In the instant case the statements of the defendant were made in the natural course of his business, and in response to the express and implied request of the plaintiff that she be informed as to the nature of her ailment. The sister, the only-third party present, was there by the procurement of the plaintiff, and the defendant was in no way responsible for her presence. She accompanied the plaintiff upon each of the two occasions, and, by request of the plaintiff, was present when the defendant made the examination. The defendant, therefore, had a right to assume that he could speak freely and frankly. Certain it is that, unless he took advantage of the occasion for the purpose of vilifying the plaintiff, and of making statements so far beyond the demands of the occasion as to indicate malice or lack of good faith, the presence of this witness, in the circumstances disclosed, in no way affects the situation.
There is no evidence whatever tending to show malice.
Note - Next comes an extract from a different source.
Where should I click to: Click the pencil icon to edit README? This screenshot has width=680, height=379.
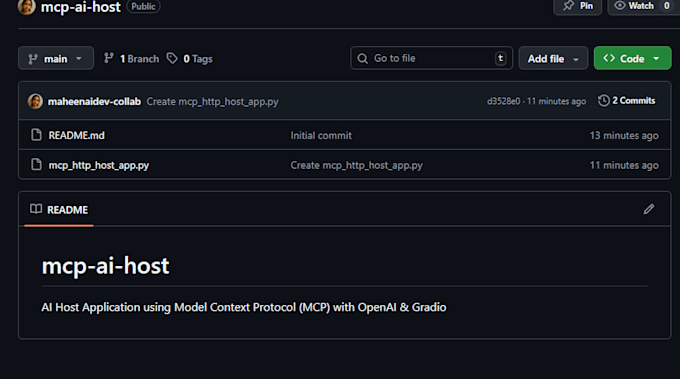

Upon the occasion of the first visit, the defendant expressed no opinion as to the condition of the plaintiff. Upon the occasion of the second visit he expressed no opinion, until he had made an examination. While we must assume that the defendant was mistaken in his diagnosis, there is no evidence that the conditions upon which he based that diagnosis did not reasonably admit of the conclusion reached. There is no evidence that the defendant bore plaintiff any ill-will. On the contrary, the fact that she consulted him indicates that their relations were friendly, or, at least, not unfriendly. Having, after an examination, expressed Ms opinion as to plaintiff’s condition, it was but natural that the defendant should have sought to sustain that opinion. The conversation following the first expression of opinion was inspired by the plaintiff and her sister, and there is nothing in that conversation indicating a lack of good faith on the part of the defendant. His suggestion that the plaintiff submit to an X-ray examination clearly indicated his conviction that his diagnosis was correct,,
Judgment affirmed with costs. Affirmed.